• The exercise
Swap "bookmark" for "star" in the lines starting with the line with "Viewport: 621px width, 441px" and going on through the line with "Open Settings gear". Give only those lines again, with nothing else changed.

• Input material

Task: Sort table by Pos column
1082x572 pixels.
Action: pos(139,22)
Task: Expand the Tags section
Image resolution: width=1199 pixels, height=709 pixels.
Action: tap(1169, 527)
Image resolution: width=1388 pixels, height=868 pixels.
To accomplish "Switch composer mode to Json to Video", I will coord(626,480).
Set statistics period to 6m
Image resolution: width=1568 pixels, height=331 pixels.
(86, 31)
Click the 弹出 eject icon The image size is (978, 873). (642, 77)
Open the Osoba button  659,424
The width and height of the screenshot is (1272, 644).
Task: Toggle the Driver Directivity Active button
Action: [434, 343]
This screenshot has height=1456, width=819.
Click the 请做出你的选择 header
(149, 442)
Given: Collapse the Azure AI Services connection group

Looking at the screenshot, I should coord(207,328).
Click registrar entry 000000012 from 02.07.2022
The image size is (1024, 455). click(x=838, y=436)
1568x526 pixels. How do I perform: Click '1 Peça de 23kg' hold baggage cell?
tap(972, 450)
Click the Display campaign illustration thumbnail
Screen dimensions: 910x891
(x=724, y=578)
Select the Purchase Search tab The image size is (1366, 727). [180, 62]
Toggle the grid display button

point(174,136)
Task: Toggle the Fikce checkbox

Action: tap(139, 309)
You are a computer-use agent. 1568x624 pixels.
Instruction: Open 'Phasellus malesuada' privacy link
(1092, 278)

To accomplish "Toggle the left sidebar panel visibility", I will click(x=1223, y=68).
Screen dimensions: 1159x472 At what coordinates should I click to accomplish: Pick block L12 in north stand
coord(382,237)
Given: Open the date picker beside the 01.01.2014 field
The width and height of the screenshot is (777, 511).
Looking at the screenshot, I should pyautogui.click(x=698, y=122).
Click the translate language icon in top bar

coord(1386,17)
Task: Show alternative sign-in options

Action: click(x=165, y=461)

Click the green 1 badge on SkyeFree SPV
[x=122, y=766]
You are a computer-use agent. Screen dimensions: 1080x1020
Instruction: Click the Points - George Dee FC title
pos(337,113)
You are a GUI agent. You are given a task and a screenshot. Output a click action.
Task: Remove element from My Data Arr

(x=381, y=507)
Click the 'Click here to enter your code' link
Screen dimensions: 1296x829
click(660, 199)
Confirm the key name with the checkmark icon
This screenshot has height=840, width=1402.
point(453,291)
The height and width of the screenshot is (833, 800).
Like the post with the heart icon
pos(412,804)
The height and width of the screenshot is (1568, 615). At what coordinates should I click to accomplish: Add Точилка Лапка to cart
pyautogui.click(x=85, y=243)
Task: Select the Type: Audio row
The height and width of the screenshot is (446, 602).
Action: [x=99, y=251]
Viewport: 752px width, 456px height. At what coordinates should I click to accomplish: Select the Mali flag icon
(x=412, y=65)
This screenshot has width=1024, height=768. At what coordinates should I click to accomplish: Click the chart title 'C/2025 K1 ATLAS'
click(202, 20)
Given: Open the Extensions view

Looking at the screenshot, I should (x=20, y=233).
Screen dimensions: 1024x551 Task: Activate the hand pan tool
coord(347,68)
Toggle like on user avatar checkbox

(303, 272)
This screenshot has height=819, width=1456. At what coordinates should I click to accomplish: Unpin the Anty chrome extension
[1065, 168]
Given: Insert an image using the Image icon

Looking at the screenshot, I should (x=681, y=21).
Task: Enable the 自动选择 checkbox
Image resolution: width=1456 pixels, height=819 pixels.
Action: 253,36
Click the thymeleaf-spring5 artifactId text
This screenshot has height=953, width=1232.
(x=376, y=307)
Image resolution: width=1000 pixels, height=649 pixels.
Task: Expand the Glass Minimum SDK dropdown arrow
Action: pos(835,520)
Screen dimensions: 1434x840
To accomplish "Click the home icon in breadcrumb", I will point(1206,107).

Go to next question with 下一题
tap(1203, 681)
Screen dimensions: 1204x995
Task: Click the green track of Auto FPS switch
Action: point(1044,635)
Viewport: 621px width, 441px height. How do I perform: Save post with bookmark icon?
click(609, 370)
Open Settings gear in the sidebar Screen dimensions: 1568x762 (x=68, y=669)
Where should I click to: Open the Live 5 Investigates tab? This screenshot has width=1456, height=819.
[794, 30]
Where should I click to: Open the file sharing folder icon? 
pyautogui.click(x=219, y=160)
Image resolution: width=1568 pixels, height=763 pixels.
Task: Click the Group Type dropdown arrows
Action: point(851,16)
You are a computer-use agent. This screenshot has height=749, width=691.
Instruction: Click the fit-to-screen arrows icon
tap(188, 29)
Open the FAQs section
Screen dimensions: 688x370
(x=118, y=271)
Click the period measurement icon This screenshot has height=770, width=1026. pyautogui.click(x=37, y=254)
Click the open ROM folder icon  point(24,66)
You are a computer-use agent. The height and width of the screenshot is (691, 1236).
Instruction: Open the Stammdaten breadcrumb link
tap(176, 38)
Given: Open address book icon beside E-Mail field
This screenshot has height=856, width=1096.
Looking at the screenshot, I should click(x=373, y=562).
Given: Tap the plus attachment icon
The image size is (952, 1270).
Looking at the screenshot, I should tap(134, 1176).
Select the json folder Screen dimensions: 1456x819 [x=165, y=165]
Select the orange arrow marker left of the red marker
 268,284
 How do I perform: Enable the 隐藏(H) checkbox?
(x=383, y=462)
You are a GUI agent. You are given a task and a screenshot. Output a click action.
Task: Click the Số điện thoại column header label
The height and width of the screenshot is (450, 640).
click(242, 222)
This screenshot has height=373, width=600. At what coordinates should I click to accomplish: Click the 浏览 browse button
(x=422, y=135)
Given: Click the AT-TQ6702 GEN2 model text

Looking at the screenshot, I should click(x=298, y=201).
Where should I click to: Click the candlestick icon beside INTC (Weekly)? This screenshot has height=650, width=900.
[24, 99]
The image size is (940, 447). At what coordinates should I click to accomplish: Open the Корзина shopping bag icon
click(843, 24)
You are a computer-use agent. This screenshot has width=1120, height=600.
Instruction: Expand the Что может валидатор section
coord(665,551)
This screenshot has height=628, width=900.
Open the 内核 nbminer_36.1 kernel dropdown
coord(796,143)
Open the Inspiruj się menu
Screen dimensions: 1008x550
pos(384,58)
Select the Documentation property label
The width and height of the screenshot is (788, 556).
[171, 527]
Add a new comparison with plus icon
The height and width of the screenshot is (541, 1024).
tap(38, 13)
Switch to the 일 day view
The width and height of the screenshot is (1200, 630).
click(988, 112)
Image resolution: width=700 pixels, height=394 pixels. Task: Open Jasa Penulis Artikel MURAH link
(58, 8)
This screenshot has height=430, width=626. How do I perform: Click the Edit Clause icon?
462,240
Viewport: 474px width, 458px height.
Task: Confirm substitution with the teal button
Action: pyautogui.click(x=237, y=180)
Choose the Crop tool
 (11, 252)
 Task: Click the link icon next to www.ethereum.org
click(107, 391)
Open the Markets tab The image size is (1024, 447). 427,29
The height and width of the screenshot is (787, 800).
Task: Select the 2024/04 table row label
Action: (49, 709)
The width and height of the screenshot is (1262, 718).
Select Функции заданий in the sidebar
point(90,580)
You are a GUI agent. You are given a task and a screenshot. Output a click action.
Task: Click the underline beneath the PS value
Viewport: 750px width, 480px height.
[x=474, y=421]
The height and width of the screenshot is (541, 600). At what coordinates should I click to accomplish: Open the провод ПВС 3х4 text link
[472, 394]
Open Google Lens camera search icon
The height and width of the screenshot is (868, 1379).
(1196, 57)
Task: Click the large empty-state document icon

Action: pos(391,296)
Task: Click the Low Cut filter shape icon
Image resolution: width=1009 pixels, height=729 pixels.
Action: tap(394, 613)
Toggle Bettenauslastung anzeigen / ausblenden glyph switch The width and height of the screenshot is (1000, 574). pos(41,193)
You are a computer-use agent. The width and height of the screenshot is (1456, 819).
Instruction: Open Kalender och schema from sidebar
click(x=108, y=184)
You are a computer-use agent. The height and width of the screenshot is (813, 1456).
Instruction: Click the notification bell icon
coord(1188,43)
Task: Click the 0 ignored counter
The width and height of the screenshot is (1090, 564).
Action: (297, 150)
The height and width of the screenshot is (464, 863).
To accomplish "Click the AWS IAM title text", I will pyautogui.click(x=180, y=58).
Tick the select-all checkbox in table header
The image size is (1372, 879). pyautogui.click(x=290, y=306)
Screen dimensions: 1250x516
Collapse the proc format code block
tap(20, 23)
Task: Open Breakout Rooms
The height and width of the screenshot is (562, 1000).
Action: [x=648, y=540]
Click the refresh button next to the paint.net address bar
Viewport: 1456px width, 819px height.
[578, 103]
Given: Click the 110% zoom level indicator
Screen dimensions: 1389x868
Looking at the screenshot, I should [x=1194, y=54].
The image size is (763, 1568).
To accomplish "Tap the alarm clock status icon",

• Complete answer
Viewport: 621px width, 441px height. How do I perform: Save post with star icon?
click(609, 370)
Open Settings gear in the sidebar Screen dimensions: 1568x762 (x=68, y=669)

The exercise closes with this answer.